··· TEXTE ÉTUDIÉ

Et si, dans ce monde de taux faussement sûrs et de dettes monumentales, le vrai risque n’était plus là où on l’attend ?
« Une chose que j’aime en Argentine. Ils cuisinent avec du sel. C’est tout. » – Robert Duvall
On ne sait jamais vraiment ce qu’il va se passer, n’est-ce pas ?
Quand l’Argentine a lancé son « obligation du siècle » en 2017, nous n’étions pas les seuls à considérer qu’il s’agissait de l’investissement le plus stupide du monde. Qui serait assez fou pour prêter de l’argent aux Argentins pendant 100 ans, nous demandions-nous ?
Statistiquement, il y avait de fortes chances que l’Argentine fasse défaut au moins sept fois avant que l’obligation n’arrive à échéance. Et puis, lorsque le gouvernement a fait défaut trois ans plus tard et que l’obligation du siècle a perdu 75% de sa valeur, nous avons tous ri d’un air satisfait : nous avions raison !
Et maintenant, devinez quoi ? Le Wall Street Journal rapporte :
« Les investisseurs qui ont soutenu le pays ont le dernier mot ; les obligations qui leur ont été remises en cas de défaillance, plus les coupons élevés de l’obligation du siècle originale, valent aujourd’hui plus que l’investissement initial. Et ce n’est pas tout : Elles valent bien plus que si les dollars avaient été investis dans des bons du Trésor américain ‘sûrs’.

······
··· DONNÉES FOURNIES

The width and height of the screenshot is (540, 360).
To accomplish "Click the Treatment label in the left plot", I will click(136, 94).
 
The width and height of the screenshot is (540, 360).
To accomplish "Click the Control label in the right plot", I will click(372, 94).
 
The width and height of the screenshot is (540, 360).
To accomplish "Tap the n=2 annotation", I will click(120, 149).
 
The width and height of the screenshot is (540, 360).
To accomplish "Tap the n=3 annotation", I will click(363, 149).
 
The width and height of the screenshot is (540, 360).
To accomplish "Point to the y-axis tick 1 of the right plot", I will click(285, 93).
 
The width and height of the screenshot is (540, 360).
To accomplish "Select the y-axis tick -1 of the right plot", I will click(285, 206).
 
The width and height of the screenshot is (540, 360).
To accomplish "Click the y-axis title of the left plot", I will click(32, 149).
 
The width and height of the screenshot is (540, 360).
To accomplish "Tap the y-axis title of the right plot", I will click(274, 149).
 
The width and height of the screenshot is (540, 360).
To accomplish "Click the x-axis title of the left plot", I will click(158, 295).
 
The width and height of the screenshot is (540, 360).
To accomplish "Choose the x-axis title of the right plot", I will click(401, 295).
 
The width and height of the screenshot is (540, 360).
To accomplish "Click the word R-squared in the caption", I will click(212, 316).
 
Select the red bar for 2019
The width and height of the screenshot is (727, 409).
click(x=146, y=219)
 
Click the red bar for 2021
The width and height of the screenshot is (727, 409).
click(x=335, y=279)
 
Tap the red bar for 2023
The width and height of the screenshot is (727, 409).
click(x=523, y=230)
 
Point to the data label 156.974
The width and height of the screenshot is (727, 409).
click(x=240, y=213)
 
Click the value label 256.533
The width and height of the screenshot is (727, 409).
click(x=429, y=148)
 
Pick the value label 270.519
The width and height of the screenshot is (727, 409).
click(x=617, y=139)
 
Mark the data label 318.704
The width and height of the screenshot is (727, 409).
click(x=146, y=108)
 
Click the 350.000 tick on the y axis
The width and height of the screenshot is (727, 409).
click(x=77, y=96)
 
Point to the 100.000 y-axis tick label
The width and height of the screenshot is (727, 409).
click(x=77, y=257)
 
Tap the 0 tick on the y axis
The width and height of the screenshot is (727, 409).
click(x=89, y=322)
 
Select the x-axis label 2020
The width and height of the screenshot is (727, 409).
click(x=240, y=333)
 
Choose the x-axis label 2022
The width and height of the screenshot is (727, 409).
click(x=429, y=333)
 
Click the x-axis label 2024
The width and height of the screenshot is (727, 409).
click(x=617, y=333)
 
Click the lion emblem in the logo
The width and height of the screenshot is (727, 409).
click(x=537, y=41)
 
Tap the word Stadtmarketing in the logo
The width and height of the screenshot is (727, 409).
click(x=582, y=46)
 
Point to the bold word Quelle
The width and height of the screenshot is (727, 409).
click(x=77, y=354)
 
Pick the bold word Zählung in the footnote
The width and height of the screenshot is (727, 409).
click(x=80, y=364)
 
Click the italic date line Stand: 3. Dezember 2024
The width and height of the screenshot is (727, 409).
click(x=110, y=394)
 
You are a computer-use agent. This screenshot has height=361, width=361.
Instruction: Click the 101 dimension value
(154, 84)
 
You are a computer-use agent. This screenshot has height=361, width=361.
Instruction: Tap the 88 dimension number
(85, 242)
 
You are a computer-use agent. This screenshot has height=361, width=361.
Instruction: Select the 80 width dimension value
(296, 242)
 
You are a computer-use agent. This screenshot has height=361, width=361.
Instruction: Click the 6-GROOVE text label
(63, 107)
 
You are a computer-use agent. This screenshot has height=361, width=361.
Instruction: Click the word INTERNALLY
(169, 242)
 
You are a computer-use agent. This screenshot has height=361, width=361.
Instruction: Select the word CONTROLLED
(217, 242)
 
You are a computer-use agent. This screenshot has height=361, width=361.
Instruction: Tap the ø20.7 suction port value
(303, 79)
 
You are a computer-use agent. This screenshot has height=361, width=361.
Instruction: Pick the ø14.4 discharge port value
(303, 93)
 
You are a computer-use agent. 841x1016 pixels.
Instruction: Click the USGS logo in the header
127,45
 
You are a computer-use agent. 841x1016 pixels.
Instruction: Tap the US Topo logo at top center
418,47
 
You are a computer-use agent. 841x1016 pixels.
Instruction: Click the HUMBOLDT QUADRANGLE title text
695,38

······

**EXERCICES PROPOSÉS**
1. Reformulez sous forme de liste le paragraphe du texte sur l'obligation du siècle argentine qui commence par « Statistiquement, il y avait de fortes chances », en gardant ses faits essentiels.
2. Répondez brièvement à partir du texte sur l'obligation du siècle argentine.
(a) En quelle année l'Argentine a-t-elle lancé son « obligation du siècle » ?
(b) Quelle part de sa valeur cette obligation a-t-elle perdue après le défaut ?
(c) Quel journal est cité pour rapporter la situation actuelle des investisseurs ?
Les enregistrements proviennent d'une source différente de celle du texte.

**RÉPONSES ATTENDUES**
1.
- D'après les statistiques, l'Argentine avait de fortes chances de faire défaut au moins sept fois avant l'échéance de l'obligation.
- Le gouvernement a fait défaut trois ans plus tard.
- L'obligation du siècle a alors perdu 75 % de sa valeur.
- Les sceptiques en ont ri, persuadés d'avoir eu raison.

2.
(a) En 2017.
(b) 75 %.
(c) Le Wall Street Journal.